▶ _ACTION ITEM_: Could you write out the data that follows, exactly and in full?

Start of SUPPLIED INFORMATION

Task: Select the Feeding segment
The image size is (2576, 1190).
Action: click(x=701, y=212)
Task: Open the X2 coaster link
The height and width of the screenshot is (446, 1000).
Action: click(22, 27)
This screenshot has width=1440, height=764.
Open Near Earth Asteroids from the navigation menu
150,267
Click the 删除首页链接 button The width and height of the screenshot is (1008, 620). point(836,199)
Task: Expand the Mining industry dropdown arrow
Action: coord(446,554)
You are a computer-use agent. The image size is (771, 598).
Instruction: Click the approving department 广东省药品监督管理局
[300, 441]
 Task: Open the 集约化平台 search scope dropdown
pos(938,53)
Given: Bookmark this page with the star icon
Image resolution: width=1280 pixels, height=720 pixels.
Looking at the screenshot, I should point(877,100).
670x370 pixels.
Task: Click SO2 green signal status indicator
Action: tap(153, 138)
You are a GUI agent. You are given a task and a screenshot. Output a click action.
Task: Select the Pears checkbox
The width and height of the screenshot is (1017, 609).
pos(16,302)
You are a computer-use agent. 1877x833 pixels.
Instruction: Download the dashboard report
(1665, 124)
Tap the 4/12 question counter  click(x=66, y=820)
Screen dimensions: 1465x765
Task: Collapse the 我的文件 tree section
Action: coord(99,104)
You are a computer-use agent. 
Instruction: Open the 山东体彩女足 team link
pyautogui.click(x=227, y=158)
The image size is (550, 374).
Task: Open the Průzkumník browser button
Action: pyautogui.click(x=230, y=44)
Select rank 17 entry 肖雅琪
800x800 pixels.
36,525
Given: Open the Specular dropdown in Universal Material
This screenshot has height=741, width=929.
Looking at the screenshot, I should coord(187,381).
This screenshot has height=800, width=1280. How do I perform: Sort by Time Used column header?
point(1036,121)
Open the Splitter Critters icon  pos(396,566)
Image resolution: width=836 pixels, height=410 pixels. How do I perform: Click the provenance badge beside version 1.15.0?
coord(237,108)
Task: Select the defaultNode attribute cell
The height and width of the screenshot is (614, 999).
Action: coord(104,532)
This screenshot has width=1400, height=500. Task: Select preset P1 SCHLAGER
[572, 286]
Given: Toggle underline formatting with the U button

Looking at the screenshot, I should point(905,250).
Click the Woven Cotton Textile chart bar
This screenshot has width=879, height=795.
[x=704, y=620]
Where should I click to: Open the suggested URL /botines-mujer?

End of SUPPLIED INFORMATION

▶ _ANSWER_:
Task: Select the Feeding segment
The image size is (2576, 1190).
Action: click(x=701, y=212)
Task: Open the X2 coaster link
The height and width of the screenshot is (446, 1000).
Action: click(22, 27)
This screenshot has width=1440, height=764.
Open Near Earth Asteroids from the navigation menu
150,267
Click the 删除首页链接 button The width and height of the screenshot is (1008, 620). point(836,199)
Task: Expand the Mining industry dropdown arrow
Action: coord(446,554)
You are a computer-use agent. The image size is (771, 598).
Instruction: Click the approving department 广东省药品监督管理局
[300, 441]
 Task: Open the 集约化平台 search scope dropdown
pos(938,53)
Given: Bookmark this page with the star icon
Image resolution: width=1280 pixels, height=720 pixels.
Looking at the screenshot, I should point(877,100).
670x370 pixels.
Task: Click SO2 green signal status indicator
Action: tap(153, 138)
You are a GUI agent. You are given a task and a screenshot. Output a click action.
Task: Select the Pears checkbox
The width and height of the screenshot is (1017, 609).
pos(16,302)
You are a computer-use agent. 1877x833 pixels.
Instruction: Download the dashboard report
(1665, 124)
Tap the 4/12 question counter  click(x=66, y=820)
Screen dimensions: 1465x765
Task: Collapse the 我的文件 tree section
Action: coord(99,104)
You are a computer-use agent. 
Instruction: Open the 山东体彩女足 team link
pyautogui.click(x=227, y=158)
The image size is (550, 374).
Task: Open the Průzkumník browser button
Action: pyautogui.click(x=230, y=44)
Select rank 17 entry 肖雅琪
800x800 pixels.
36,525
Given: Open the Specular dropdown in Universal Material
This screenshot has height=741, width=929.
Looking at the screenshot, I should coord(187,381).
This screenshot has height=800, width=1280. How do I perform: Sort by Time Used column header?
point(1036,121)
Open the Splitter Critters icon  pos(396,566)
Image resolution: width=836 pixels, height=410 pixels. How do I perform: Click the provenance badge beside version 1.15.0?
coord(237,108)
Task: Select the defaultNode attribute cell
The height and width of the screenshot is (614, 999).
Action: coord(104,532)
This screenshot has width=1400, height=500. Task: Select preset P1 SCHLAGER
[572, 286]
Given: Toggle underline formatting with the U button

Looking at the screenshot, I should point(905,250).
Click the Woven Cotton Textile chart bar
This screenshot has width=879, height=795.
[x=704, y=620]
Where should I click to: Open the suggested URL /botines-mujer?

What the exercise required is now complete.